Built by newspaper magnate William Randolph-Hearst in 1914, the 100,000-square-foot structure at 11th and Broadway was the longtime home of the publication for which it is named.  But since the Los Angeles Herald Examiner ceased publishing in 1989, the property sate vacant for nearly three decades - at least outside of the occasional film shoot.

That changed in 2015, when Hearst Corp. sold a stake in the iconic property to developer Georgetown Co., which went on to lead an $80-million restoration effort which returned the property to its original appearance.

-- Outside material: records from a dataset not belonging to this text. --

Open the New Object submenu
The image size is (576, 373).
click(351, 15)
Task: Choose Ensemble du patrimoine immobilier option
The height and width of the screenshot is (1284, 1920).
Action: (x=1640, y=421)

Gensler was tapped to design the Herald Examiner restoration, which maintained the signature elements of architect Julia Morgan's original work - a blend of Spanish Colonial Revival and Mission Revival Architecture, which welcomed visitors into an ornate lobby.  The effort also capitalized on existing features that had long been hidden away, such as the arched street-level windows were sealed in the 1960s and the sawtooth windows which line the building's roof.

The Herald Examiner's anchor tenant - Arizona State University (including its Walter Cronkite School of Journalism) - also harkens back to its days as a newspaper headquarters.

The restoration of the Herald Examiner Building follows a recent slate of adaptive reuse projects along the Broadway corridor, including.  the new Proper and Hoxton Hotels which have recently opened at the same intersection.  In addition, the former home of the Southern California Gas Company has reopened as office space, and the 1920s Western Costume Building has been converted to housing.